The Government of Canada is investing $734,500 through Sustainable Development Technology Canada’s (SDTC) NextGen Biofuels Fund in the initial phase of the Vanerco cellulosic ethanol project in Varennes, Québec. SDTC’s funding could reach $39.8 million, based on subsequent project milestones and required approvals.

The Vanerco Varennes-Generation Project is a joint venture partnership formed by Enerkem Technologies, a Montreal-based waste-to-biofuels and chemicals company, and GreenField, a Canadian leader in ethanol production.

The project will be located at GreenField’s facility in Varennes, where it will convert 100,000 metric tonnes per year of urban waste into 38 million liters (10 million gallons US) of cellulosic ethanol that can then be blended into transportation fuel.

The Enerkem thermo-chemical process, which is currently being demonstrated in Wesbury, QC with support from SDTC’s SD Tech Fund, includes feedstock preparation, gasification of biomass, syngas conditioning and catalytic synthesis of ethanol. The gasification capacity scale-up factor is seven times from Westbury to the Vanerco facility.
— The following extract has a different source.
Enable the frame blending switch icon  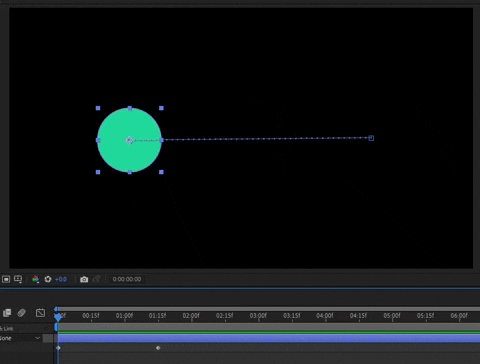pyautogui.click(x=7, y=313)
Canada’s Economic Action Plan 2013 will provide $325 million over eight years to Sustainable Development Technology Canada to support the development and demonstration of new clean technologies.

Comments

HarveyD

An importnt factor about this process may not be liquid fuel production but improved waste management. Adjacent cities are runing out of acceptable garbage disposal places. Reducing waste size will help to reduce the size and number of future waste disposal places.

SJC

Parts of Canada grow lots of wheat, thus producing lots of wheat straw. 15 years ago Iogen came up with the process, 10 years ago enzymes were made at 1% of the previous cost.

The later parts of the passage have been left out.